How Do You Celebrate Christmas?

Do you celebrate Christmas Eve or Christmas Day? Is there a particular menu you serve?

I often see the same feast repeated for both Thanksgiving and Christmas--which always puzzles me. I make a point of differentiating the two meals.

When I was a small child, we would have the family party on Christmas Eve at my grandmother's house. There was no endless waiting for a formal meal to end--no, it was grab-a-plate and head for the living room to get in on the present-opening action! Paper flew everywhere and "ooh"s and "aah"s and "wow"s and "thanks" were hollered from various corners of the room interspersed with lots of laughter and various shenanigans.

We'd go home and straight to bed--that is, after we left a snack for Santa. After we were soundly asleep, my uncle came to help my mother arrange our [unwrapped] gifts from Santa, decorate the tree with foil-wrapped chocolates and fill our stockings.

Christmas morning my brother would wake us all with shrieks of delight as he found what seemed to our young eyes a veritable mountain of toys! "Santa has been! Santa has been!"

One year he didn't wake us, though.

That was the year Aaron managed to get his wee paws on every single foil-wrapped chocolate on the tree and eat them for breakfast.

Christmas Day was a time for play. I'm sure mom must have made us take meals--I just don't remember it. I don't even remember a formal dinner that evening! I suspect everyone just continued with leftovers from the night before. After all, we children barely slept with all the excitement, and the adults in the family slept even less with all the set-up with some assembly required.

Even though that was a long, long time ago, these are the memories that drive my menu-planning for Christmas. My preference is to celebrate on Christmas Eve, although that isn't always possible with in-law issues and trying to bring the whole family together. But whatever day we celebrate, I like to do it with simple foods: ham, either spiral-sliced and easy-to-grab for a sandwich, or, like my g'ma used to do, a cold cut tray along with macaroni and potato salad, baked beans, rolls, a fruit salad and cookies or pie.

That sounds like Christmas to me!

4 comments:

Mary said...

We celebrate at my mom's on Christmas Eve with a roast beef, twiced baked potatoes, green bean casserole, broccoli, assorted pickles, rolls and sweet breads, and if the vegetarian faction of the family is coming, a vegetarian dish. There is also a LOT of wine. In my family we were allowed to have a glass of wine with Christmas dinner when we were 12.

Christmas with the in-laws is half assed and happens whenever the one sister decides she's free (the rest of the family remains flexible except for me claiming Christmas Eve). They serve food buffet style and it's a mish mash like turkey, spaghetti and meatballs, egg noodles, and apple wedges. I haven't told them, but I'm bringing salad.

Whoops! Long comment!

Amanda said...

Hehe... oh, Mary, it could be a movie: Half-A$$ed Christmas. I can almost see the buffet table at your in-laws.

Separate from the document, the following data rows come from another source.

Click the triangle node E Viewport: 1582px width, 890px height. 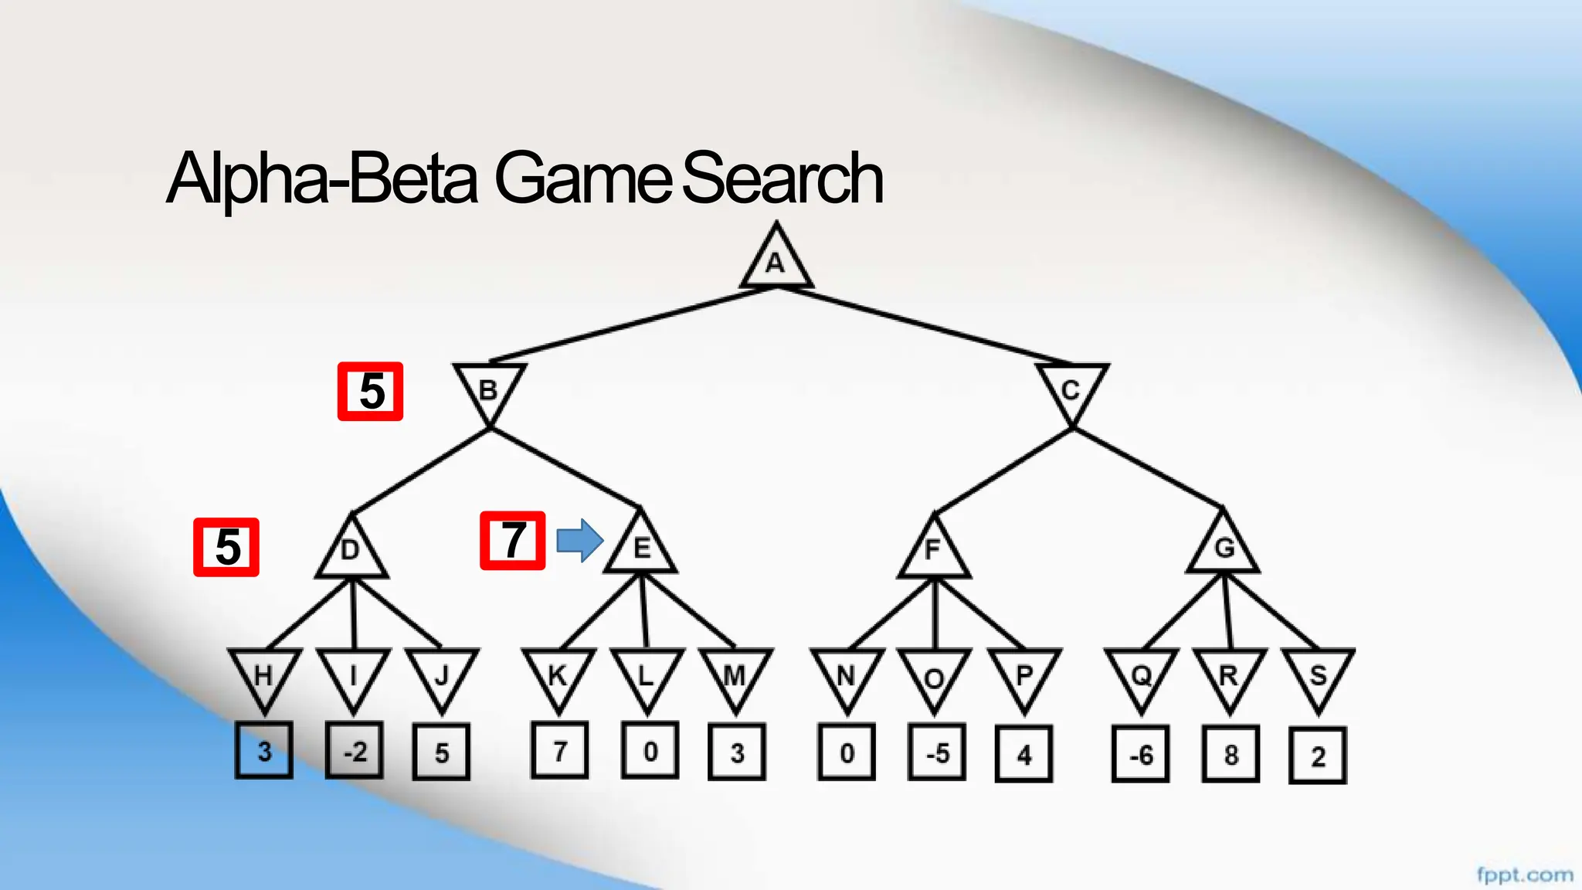(x=640, y=547)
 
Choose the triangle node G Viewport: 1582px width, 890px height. (x=1224, y=547)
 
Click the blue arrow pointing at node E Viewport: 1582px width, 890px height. (x=579, y=540)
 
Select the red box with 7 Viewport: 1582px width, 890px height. (x=513, y=541)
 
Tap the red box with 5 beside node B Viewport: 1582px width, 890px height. (x=371, y=392)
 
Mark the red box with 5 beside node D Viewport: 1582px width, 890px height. (x=226, y=547)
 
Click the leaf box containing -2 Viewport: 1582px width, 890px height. (x=355, y=751)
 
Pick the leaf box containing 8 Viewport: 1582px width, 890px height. (x=1231, y=754)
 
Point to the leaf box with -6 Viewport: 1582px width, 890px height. (x=1140, y=754)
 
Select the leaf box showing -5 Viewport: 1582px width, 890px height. (x=937, y=752)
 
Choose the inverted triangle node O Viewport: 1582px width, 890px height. (x=934, y=677)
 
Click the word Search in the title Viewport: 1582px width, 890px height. (x=782, y=179)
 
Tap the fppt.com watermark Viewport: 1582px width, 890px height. (x=1524, y=875)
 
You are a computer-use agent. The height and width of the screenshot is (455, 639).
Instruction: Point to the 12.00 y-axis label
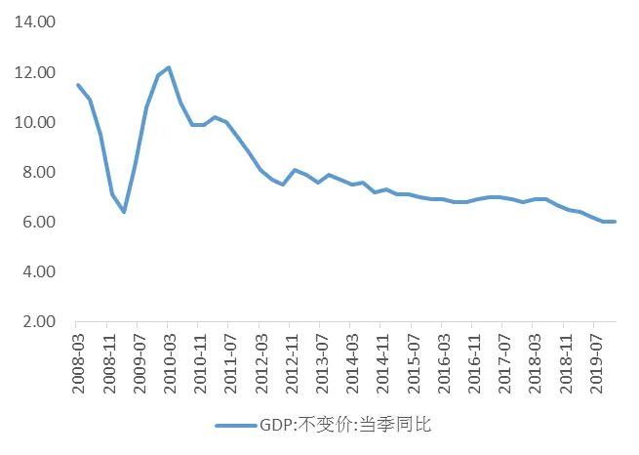[35, 72]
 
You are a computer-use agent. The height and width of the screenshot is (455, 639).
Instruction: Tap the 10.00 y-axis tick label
[35, 122]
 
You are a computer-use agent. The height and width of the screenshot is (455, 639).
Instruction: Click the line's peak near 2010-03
[169, 67]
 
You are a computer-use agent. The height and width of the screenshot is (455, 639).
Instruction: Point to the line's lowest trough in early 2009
[124, 212]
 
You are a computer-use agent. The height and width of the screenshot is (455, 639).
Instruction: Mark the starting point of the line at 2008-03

We, too, were allowed wine on special occasions as kids. Your Christmas Eve sounds wonderful.

Sam said...

We celebrate on Christmas day itself, usually just family although we had some friends over last year.

The meal is always roast turkey with all the trimmings. That's roast potatoes, bacon wrapped sausages (I love those!), stuffing, a selection of vegetables, cranberry sauce, bread sauce and I could go on and on!

Finally when everyone is stuffed there's the obligatory Christmas pudding with brandy sauce!

Amanda said...

That sounds lovely, Sam. What is bread sauce?